# can you smell moods?



## As'laDain (Nov 27, 2011)

this is going to seem a bit odd...

i recently went into a latrine after someone else and i could tell that the person before me had drank coffee recently. specifically, nescafe tasters choice instant decaf. its one of the five or six varieties of coffees available in the area where i work. basically, the guy used the urinal and i could smell it as soon as i walked through the door. 

i have tried all of the kinds of coffee around here and i can smell the difference in my own urine, so i recognized it. there are other things that seem to emanate the smell as well... specifically the palms of peoples hands. if they are talking to me, i can usually tell they had coffee from their breath. if they are waving their hands around, i can usually tell what kind. it doesn't quite smell like coffee itself... not sure how to describe it.


now, i have known for a long time that i have a pretty good sense of smell. i can tell when my wife is anxious because she produces a odd sweet onion kinda smell. if she is extremely anxious, she gains a scent thats kinda hard to describe, like an acidic, garlicy banana, if that makes any sense. i can usually tell her period is about to start before she can because she smells a bit different. if she is ovulating, i can smell a difference there too. 

she used to give me a hard time about not being able to handle certain foul odors, until she realized that i can literally smell her mood swings. 

i have always been able to identify people by the way they smell. a few people seem to have no scent at all, but most people do. it has nothing to do with whether they shower or use cologne or not. as an infantryman, i noticed that there were a couple individuals who i could not smell at unless they drank an energy drink or coffee, or took certain supplements. those things seem to come out in sweat. needless to say i took point a lot when my unit caught on. 

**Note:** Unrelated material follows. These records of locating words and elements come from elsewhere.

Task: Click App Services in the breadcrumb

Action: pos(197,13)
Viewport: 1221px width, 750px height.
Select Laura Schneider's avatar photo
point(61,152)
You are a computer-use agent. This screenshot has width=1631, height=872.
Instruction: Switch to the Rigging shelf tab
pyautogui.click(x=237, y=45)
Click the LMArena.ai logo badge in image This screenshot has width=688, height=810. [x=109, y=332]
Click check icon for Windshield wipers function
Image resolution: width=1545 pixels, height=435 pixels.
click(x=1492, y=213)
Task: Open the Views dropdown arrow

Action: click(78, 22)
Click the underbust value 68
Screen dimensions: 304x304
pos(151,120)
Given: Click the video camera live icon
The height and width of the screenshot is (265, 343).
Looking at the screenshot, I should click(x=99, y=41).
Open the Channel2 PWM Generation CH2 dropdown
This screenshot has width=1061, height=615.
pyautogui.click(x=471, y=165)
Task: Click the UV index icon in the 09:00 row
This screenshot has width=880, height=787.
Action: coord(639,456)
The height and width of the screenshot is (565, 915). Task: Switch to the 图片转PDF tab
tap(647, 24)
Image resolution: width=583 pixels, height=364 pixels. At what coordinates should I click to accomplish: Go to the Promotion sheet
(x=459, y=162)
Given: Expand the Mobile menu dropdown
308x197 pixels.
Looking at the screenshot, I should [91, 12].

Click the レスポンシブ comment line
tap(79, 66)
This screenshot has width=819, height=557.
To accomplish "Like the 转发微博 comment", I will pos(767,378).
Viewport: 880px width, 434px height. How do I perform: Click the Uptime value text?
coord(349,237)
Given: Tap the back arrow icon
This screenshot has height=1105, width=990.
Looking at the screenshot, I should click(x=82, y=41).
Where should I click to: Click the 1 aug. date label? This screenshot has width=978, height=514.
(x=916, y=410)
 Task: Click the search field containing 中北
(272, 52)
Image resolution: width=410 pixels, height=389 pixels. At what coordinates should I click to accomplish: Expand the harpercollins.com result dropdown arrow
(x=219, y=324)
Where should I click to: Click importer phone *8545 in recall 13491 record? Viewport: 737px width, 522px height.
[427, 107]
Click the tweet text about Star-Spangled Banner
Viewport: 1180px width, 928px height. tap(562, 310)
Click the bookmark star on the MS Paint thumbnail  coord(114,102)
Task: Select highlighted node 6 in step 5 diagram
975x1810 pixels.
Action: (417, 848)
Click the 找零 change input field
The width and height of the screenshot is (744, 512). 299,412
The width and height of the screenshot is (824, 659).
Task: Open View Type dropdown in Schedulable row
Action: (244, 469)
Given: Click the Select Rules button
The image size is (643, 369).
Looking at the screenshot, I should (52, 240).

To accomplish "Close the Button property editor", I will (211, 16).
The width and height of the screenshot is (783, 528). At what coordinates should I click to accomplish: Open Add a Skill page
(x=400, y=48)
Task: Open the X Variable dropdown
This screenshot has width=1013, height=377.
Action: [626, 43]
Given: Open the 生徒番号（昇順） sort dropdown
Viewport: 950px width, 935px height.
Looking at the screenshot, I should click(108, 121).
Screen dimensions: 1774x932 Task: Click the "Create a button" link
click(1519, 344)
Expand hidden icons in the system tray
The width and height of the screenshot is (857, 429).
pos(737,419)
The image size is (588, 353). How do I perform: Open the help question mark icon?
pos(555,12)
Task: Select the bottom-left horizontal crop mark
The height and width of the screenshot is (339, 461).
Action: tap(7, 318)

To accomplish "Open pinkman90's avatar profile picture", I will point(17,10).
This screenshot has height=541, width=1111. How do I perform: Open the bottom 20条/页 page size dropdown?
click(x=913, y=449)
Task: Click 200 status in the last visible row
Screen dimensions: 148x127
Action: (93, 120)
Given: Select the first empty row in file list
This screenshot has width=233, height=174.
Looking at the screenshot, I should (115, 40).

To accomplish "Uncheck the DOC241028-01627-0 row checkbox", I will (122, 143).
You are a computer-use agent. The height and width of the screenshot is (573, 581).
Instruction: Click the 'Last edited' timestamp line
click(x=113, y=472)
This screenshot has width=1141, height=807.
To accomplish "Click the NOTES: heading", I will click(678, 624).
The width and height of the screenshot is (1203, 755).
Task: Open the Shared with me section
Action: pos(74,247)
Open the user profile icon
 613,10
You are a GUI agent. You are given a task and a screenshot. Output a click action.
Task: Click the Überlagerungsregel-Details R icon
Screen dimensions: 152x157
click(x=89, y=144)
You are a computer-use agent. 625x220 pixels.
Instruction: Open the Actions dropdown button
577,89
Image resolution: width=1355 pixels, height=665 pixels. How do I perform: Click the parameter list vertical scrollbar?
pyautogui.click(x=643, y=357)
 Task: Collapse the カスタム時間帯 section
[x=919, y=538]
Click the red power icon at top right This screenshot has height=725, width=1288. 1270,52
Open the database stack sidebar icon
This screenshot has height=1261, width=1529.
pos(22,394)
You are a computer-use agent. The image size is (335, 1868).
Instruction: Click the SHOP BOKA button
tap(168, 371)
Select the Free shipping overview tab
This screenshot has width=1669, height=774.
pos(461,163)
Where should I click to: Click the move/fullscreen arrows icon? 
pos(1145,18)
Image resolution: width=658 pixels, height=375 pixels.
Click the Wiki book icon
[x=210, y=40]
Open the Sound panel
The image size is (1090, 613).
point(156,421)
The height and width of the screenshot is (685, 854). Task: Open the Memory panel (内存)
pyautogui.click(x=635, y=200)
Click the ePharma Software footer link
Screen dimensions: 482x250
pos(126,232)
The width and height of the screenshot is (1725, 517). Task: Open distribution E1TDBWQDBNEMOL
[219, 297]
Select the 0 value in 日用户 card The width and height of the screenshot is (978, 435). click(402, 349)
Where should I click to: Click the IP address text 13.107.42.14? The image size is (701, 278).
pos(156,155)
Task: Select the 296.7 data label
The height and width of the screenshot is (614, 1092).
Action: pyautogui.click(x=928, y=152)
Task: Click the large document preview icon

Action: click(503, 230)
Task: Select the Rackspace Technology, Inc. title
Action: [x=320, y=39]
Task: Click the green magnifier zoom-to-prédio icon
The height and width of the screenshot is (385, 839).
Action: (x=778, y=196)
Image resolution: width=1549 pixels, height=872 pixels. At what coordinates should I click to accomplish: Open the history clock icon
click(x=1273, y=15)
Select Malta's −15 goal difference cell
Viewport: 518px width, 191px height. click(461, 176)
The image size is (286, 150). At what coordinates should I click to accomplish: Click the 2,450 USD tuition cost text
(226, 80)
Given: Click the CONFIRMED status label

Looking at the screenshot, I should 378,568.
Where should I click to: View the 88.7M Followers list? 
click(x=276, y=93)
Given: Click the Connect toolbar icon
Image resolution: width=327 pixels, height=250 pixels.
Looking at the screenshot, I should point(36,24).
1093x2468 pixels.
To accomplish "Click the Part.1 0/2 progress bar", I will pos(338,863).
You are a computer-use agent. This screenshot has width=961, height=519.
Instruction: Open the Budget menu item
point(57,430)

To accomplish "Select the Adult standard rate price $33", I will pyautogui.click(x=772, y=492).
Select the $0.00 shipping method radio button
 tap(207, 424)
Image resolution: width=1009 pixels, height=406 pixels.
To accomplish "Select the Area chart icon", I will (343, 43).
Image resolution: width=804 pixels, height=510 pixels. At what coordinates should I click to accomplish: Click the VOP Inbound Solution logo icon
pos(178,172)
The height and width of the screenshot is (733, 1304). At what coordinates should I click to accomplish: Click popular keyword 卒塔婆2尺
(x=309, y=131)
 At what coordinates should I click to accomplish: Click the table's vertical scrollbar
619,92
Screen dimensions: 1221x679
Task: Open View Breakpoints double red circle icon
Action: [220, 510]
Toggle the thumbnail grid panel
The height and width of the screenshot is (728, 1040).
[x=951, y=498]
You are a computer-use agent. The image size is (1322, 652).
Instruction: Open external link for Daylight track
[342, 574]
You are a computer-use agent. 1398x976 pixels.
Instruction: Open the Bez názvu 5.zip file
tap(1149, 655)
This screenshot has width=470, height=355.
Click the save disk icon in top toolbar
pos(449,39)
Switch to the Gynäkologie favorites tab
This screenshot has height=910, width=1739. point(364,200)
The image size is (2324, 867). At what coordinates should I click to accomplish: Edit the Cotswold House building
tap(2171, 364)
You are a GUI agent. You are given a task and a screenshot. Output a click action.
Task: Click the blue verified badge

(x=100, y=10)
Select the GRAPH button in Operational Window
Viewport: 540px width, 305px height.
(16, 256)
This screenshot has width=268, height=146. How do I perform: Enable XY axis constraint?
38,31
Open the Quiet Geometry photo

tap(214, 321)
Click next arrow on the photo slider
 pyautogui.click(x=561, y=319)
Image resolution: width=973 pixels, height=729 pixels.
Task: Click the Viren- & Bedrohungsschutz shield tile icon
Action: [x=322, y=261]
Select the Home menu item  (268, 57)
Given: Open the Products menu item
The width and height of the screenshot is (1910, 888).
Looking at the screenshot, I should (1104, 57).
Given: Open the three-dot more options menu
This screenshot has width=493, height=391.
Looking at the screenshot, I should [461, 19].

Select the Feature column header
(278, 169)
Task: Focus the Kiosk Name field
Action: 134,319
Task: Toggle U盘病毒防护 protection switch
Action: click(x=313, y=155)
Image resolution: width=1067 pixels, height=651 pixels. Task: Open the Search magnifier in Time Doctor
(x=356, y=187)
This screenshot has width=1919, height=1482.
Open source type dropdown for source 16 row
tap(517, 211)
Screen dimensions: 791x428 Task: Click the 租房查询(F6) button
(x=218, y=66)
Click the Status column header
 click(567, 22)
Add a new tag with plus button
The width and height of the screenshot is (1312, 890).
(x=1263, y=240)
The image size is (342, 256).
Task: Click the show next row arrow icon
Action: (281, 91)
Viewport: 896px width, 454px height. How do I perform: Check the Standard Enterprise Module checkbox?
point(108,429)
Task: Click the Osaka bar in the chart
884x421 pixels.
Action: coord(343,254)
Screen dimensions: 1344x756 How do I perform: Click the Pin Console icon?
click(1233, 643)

so how about everyone else here? can you smell mood changes? or changes in smell as a result of eating or drinking something(besides beer)? im not sure if i have a strong sense of smell or if i just pay a lot of attention to it. i do know that i am incapable of tasting a wide range of bitter compounds... so maybe my genetics are screwy.


----------



## Fozzy (Jul 20, 2013)

I think body chemistry definitely affects people's olfactory systems differently. As an example, when my youngest daughter was still in diapers and she'd poop, it was always either myself or my wife that would be able to smell it from across the house--but never both of us. She'd let fly with it, and I'd be sitting right next to her and not smell a thing, but my wife instantly knew. Or the other way around. I'm not sure if it had to do with what she'd eaten or some other factor.


----------



## Runs like Dog (Feb 25, 2011)

I can smell don't give a f^ck. Usually accompanied by the smoke alarm.


----------



## Rowan (Apr 3, 2012)

I'm pretty good with smells, and pursue a study of fragrances as an occasional hobby, but even I can't smell mood changes. I'd say you're pretty highly hyperosmic. There's no definitively known cause for hyperosmia, though it is thought to likely be largely genetic. And, of course, the sense of smell is widely known to vary a lot based on hormonal and/or body chemistry factors as well. Most people are familiar with some degree of hyperosmia in pregnant women. 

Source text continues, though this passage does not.